In the hot October of 2014, King Mswati III's government in what is now the Kingdom of eSwatini, announced it would pay girls a stipend of $18 for holding on to their virginity. It was a laughable decision and it still is. For starters, he commodified and went on to undervalue the girlchild's chastity by putting a price tag to it - an insulting $18. What he unwittingly did was set a baseline amount for how much "sugar daddies" could give girls in exchange for sex. Pegging the value of $18 for chastity meant anyone getting more money for sex was operating at a profit and the sound business decision was to sell that chastity. A Swazi girl, Thandi Tfwala, in 2014 bluntly told IOL, “A girl could get R200 for just one sex act. Government must pay more.”
It was a gross miscalculation on Mswati's part. If he intended to empower young girls to resist the advances of older men, he should have done better.
In addition, Mswati unwittingly blamed the girls and, more generally, the women of Swaziland for the high HIV prevalence rates. He believed the only hole to be plugged was the vaginal orifice and HIV would come to its swift demise in his kingdom. It was a silly argument. It was especially more ridiculous in the face of statements King Mswati's cousin, Prince Mangaliso Dlamini, had made in 2010 about not being scared of HIV and how he did not believe "that abstinence, faithfulness and circumcision are a means of curbing HIV." Basically, this means men in Swaziland can harbor such ignorant and dangerous attitudes while women are to be controlled and policed. This "feminization" of HIV and the response to it has made men bystanders in a problem and remedial process they should be a part of. The royal family's patriarchs are front and centre of this monumental failure with the king himself getting a young wife just about yearly.

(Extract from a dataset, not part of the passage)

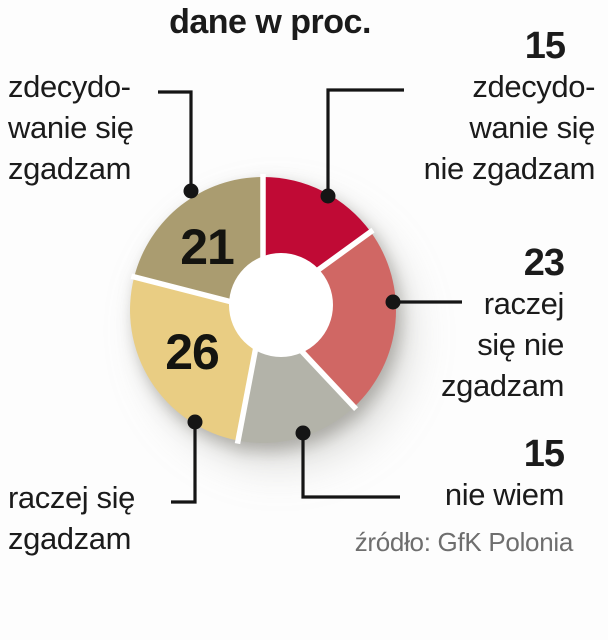 The width and height of the screenshot is (608, 640). I want to click on callout-label-line: nie wiem, so click(504, 494).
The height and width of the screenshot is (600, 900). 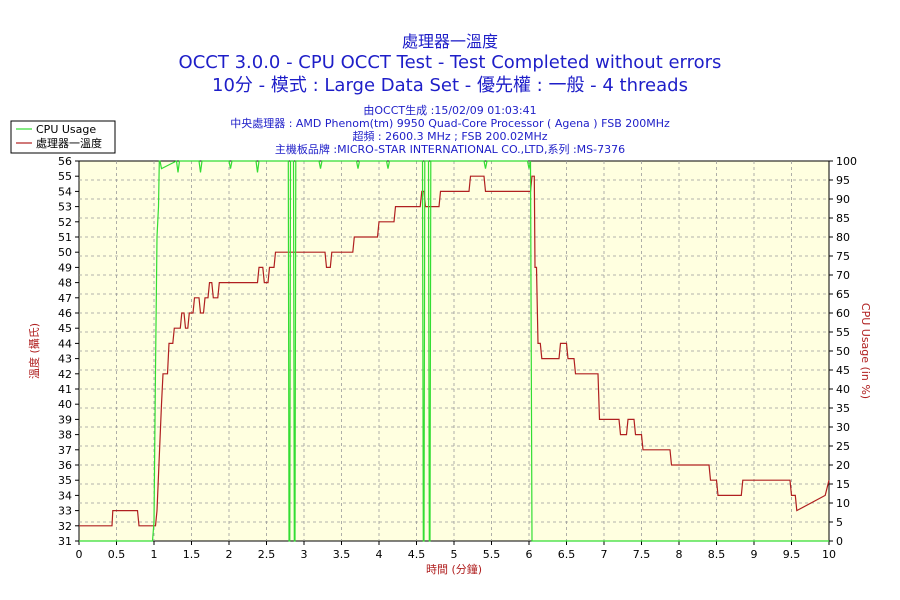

Just last year, the king married a 19-year-old after the annual reed dance. While the monarch might want to deny it for cosmetic purposes, he knows the promotion of chastity benefits him and other men. Sexual expression for men is liberating while women's expression is cordoned off by culture and if culture proves ineffective, by an insulting $18 per month.

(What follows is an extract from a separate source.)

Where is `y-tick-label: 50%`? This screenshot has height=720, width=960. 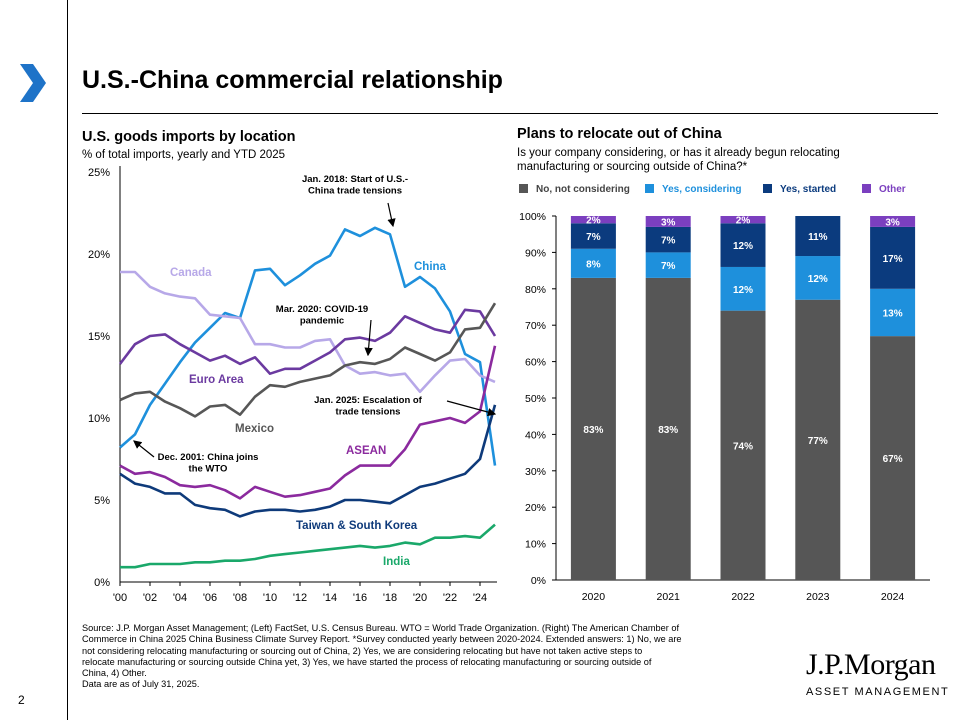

The $18 was not even the first time eSwatini had dealt with HIV by policing young girls as in 2001, the King reinstated the “umchwasho” chastity ritual for five years banning sexual relations for girls younger than 18. He called young girls "flowers that need to be protected" but made no mention of the boys and the men. No mention was also made of Kings and interestingly, the King was to marry a 17-year-old in that same year. It was an irony for the ages! The declaration failed right from the beginning. It oversimplified issues by supposing the key to stopping HIV was to force girls to keep their legs shut. The reasoning then ultimately becomes that HIV spreads because girls cannot keep their legs shut. While it was only a custom Mswati III did not invent, he should have realised that in the 21st century, customs have to adapt to the realities of life or risk being rejected. He ended up being a part of the rebels and years later accepted the failure of umchwasho. The 2014 move to pay the girls was therefore "a more sophisticated" attempt at imposing chastity and like its predecessor, it failed. However, it is clear the king is obsessed with what little girls are doing with their reproductive systems.

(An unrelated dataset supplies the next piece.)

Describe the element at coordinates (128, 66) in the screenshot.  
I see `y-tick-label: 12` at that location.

ESwatini has however had success in combatting the spread of HIV using other methods which have little to do with little girls' virginity. Last year, the Kenyan Nation had a splashy headline: Swaziland turns around world's highest HIV infection rate. The report said, "The country where about one in three adults are infected with the AIDS-causing virus, has vastly expanded public programmes to test people for HIV infection and put them on life-saving antiretroviral treatment (ART). "
This method works. Policing young girls does not work and neither does making the state a sex-buyer. King Mswati made himself look clueless in addressing HIV but he has been redeemed by the relative success of other methods employed in the country.